Segment Start: Listed records

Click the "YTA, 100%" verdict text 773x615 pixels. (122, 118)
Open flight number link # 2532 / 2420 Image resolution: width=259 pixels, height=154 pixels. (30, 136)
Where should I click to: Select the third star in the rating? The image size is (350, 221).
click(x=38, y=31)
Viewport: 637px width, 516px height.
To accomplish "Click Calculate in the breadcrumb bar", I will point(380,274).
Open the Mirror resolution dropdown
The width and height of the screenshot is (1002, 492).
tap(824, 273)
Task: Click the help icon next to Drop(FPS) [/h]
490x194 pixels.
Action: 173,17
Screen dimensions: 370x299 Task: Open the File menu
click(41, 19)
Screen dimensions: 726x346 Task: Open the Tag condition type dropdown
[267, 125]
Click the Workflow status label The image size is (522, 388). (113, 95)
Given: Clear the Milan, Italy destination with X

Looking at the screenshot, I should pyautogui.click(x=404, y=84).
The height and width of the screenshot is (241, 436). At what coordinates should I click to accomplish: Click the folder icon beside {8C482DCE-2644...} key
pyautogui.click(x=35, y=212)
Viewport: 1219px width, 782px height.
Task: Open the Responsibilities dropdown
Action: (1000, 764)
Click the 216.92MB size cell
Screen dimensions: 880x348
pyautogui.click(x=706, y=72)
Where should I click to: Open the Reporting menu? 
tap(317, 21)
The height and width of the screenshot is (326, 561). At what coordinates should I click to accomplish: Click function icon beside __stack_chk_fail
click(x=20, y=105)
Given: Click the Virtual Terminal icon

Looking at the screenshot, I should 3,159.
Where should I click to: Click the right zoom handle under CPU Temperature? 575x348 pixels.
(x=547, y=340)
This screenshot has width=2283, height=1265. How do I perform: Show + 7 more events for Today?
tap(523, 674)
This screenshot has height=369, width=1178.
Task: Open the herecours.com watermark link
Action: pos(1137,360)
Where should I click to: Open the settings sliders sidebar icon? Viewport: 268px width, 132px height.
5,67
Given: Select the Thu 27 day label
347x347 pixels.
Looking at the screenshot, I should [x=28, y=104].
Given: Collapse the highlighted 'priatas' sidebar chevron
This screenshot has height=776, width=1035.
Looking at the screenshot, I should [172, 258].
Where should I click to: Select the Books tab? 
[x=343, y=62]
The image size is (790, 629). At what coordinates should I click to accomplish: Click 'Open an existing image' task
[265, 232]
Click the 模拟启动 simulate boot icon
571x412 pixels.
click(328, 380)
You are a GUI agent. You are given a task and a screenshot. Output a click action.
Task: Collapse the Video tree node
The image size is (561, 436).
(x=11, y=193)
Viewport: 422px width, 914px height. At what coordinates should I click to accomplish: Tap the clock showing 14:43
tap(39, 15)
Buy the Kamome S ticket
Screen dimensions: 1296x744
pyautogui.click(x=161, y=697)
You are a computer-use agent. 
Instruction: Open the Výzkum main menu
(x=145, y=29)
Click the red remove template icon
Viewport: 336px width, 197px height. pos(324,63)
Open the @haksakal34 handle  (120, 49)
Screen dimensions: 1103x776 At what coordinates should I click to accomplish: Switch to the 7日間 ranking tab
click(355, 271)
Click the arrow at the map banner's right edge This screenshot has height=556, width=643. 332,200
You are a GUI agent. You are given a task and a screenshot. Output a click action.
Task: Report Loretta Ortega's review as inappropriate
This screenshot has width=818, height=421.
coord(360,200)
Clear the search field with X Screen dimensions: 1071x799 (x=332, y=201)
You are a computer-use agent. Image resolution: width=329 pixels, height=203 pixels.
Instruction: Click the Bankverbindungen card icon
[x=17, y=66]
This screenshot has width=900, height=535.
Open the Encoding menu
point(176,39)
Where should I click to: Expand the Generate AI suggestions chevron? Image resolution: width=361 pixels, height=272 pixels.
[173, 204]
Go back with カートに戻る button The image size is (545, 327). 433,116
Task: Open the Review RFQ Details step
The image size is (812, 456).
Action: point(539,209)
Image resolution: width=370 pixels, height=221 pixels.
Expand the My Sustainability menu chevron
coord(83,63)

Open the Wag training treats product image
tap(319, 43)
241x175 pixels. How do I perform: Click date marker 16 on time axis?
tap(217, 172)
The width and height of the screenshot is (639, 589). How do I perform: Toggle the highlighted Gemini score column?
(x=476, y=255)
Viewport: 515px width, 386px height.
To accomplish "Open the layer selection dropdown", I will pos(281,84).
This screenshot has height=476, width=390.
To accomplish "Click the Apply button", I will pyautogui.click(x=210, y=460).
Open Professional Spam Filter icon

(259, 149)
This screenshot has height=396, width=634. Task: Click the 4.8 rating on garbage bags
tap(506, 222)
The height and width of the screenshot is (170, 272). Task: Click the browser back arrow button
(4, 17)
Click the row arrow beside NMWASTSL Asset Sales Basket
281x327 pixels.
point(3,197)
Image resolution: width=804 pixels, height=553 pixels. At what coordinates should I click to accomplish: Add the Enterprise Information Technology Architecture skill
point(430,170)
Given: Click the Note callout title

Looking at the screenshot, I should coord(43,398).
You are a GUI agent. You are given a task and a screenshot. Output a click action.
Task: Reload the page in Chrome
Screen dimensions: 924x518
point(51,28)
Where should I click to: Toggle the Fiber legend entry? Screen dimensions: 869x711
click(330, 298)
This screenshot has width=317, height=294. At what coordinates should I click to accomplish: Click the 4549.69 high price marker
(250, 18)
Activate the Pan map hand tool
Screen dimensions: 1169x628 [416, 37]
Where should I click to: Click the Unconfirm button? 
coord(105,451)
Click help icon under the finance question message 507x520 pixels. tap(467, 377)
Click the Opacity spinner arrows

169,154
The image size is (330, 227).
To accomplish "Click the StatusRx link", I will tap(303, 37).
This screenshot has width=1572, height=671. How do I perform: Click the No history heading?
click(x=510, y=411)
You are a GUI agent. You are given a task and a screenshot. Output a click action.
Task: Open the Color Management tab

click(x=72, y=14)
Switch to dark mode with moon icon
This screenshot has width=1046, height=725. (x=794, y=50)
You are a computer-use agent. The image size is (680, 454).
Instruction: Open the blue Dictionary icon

Segment End: Listed records

> Your objective
Among the records above, only the lines between the line holding "Open the @haksakal34" and the line holding "Clear the search", inclusive, are to be output, exactly as written.

> Response below
Open the @haksakal34 handle  (120, 49)
Screen dimensions: 1103x776 At what coordinates should I click to accomplish: Switch to the 7日間 ranking tab
click(355, 271)
Click the arrow at the map banner's right edge This screenshot has height=556, width=643. 332,200
You are a GUI agent. You are given a task and a screenshot. Output a click action.
Task: Report Loretta Ortega's review as inappropriate
This screenshot has width=818, height=421.
coord(360,200)
Clear the search field with X Screen dimensions: 1071x799 (x=332, y=201)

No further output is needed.